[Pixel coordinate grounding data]
###

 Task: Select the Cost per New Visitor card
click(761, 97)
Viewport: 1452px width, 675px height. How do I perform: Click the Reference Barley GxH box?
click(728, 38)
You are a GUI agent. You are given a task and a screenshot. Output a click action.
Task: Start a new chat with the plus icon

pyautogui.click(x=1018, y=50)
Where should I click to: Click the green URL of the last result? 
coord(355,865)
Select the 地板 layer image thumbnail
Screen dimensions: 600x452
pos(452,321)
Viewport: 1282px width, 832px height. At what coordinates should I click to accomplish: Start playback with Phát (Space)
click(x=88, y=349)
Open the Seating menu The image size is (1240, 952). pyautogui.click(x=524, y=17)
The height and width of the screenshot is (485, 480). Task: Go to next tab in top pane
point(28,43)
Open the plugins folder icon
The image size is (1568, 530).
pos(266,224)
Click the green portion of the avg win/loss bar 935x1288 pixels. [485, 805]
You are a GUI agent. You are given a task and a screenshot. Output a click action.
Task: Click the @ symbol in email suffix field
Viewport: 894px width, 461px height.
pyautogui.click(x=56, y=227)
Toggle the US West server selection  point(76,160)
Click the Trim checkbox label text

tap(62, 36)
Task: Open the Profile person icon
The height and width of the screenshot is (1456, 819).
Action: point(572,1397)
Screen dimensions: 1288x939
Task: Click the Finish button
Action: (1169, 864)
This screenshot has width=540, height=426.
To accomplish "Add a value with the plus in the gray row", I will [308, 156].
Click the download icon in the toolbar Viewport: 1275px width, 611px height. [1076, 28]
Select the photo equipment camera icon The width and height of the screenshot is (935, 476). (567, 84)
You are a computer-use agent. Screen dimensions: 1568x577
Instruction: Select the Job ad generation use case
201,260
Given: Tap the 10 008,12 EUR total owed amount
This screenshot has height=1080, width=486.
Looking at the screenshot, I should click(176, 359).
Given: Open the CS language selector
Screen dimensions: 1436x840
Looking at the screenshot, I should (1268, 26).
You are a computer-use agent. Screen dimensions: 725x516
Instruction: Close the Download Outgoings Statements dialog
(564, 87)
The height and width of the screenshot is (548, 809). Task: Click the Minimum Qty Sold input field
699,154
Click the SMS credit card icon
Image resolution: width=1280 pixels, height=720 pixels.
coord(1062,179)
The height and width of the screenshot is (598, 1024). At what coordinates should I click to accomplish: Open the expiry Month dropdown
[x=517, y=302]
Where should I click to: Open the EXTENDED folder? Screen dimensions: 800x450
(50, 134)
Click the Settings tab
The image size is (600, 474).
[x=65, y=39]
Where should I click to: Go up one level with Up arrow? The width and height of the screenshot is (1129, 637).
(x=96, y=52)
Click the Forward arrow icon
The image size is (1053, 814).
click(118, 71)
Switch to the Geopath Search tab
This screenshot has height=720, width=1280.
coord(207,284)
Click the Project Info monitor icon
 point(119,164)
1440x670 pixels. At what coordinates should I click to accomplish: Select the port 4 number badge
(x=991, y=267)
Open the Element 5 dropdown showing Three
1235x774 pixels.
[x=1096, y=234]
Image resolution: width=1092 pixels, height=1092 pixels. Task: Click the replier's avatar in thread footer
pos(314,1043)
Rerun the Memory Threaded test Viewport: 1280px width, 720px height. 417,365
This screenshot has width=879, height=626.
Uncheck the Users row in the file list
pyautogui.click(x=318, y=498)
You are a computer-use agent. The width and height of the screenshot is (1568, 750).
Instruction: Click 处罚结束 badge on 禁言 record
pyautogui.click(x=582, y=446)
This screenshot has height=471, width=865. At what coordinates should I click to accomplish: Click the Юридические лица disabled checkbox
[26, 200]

###

→ Your task: Copy every line above without changes.

→ Answer to the exercise:
 Task: Select the Cost per New Visitor card
click(761, 97)
Viewport: 1452px width, 675px height. How do I perform: Click the Reference Barley GxH box?
click(728, 38)
You are a GUI agent. You are given a task and a screenshot. Output a click action.
Task: Start a new chat with the plus icon

pyautogui.click(x=1018, y=50)
Where should I click to: Click the green URL of the last result? 
coord(355,865)
Select the 地板 layer image thumbnail
Screen dimensions: 600x452
pos(452,321)
Viewport: 1282px width, 832px height. At what coordinates should I click to accomplish: Start playback with Phát (Space)
click(x=88, y=349)
Open the Seating menu The image size is (1240, 952). pyautogui.click(x=524, y=17)
The height and width of the screenshot is (485, 480). Task: Go to next tab in top pane
point(28,43)
Open the plugins folder icon
The image size is (1568, 530).
pos(266,224)
Click the green portion of the avg win/loss bar 935x1288 pixels. [485, 805]
You are a GUI agent. You are given a task and a screenshot. Output a click action.
Task: Click the @ symbol in email suffix field
Viewport: 894px width, 461px height.
pyautogui.click(x=56, y=227)
Toggle the US West server selection  point(76,160)
Click the Trim checkbox label text

tap(62, 36)
Task: Open the Profile person icon
The height and width of the screenshot is (1456, 819).
Action: point(572,1397)
Screen dimensions: 1288x939
Task: Click the Finish button
Action: (1169, 864)
This screenshot has width=540, height=426.
To accomplish "Add a value with the plus in the gray row", I will [308, 156].
Click the download icon in the toolbar Viewport: 1275px width, 611px height. [1076, 28]
Select the photo equipment camera icon The width and height of the screenshot is (935, 476). (567, 84)
You are a computer-use agent. Screen dimensions: 1568x577
Instruction: Select the Job ad generation use case
201,260
Given: Tap the 10 008,12 EUR total owed amount
This screenshot has height=1080, width=486.
Looking at the screenshot, I should click(176, 359).
Given: Open the CS language selector
Screen dimensions: 1436x840
Looking at the screenshot, I should (1268, 26).
You are a computer-use agent. Screen dimensions: 725x516
Instruction: Close the Download Outgoings Statements dialog
(564, 87)
The height and width of the screenshot is (548, 809). Task: Click the Minimum Qty Sold input field
699,154
Click the SMS credit card icon
Image resolution: width=1280 pixels, height=720 pixels.
coord(1062,179)
The height and width of the screenshot is (598, 1024). At what coordinates should I click to accomplish: Open the expiry Month dropdown
[x=517, y=302]
Where should I click to: Open the EXTENDED folder? Screen dimensions: 800x450
(50, 134)
Click the Settings tab
The image size is (600, 474).
[x=65, y=39]
Where should I click to: Go up one level with Up arrow? The width and height of the screenshot is (1129, 637).
(x=96, y=52)
Click the Forward arrow icon
The image size is (1053, 814).
click(118, 71)
Switch to the Geopath Search tab
This screenshot has height=720, width=1280.
coord(207,284)
Click the Project Info monitor icon
 point(119,164)
1440x670 pixels. At what coordinates should I click to accomplish: Select the port 4 number badge
(x=991, y=267)
Open the Element 5 dropdown showing Three
1235x774 pixels.
[x=1096, y=234]
Image resolution: width=1092 pixels, height=1092 pixels. Task: Click the replier's avatar in thread footer
pos(314,1043)
Rerun the Memory Threaded test Viewport: 1280px width, 720px height. 417,365
This screenshot has width=879, height=626.
Uncheck the Users row in the file list
pyautogui.click(x=318, y=498)
You are a computer-use agent. The width and height of the screenshot is (1568, 750).
Instruction: Click 处罚结束 badge on 禁言 record
pyautogui.click(x=582, y=446)
This screenshot has height=471, width=865. At what coordinates should I click to accomplish: Click the Юридические лица disabled checkbox
[26, 200]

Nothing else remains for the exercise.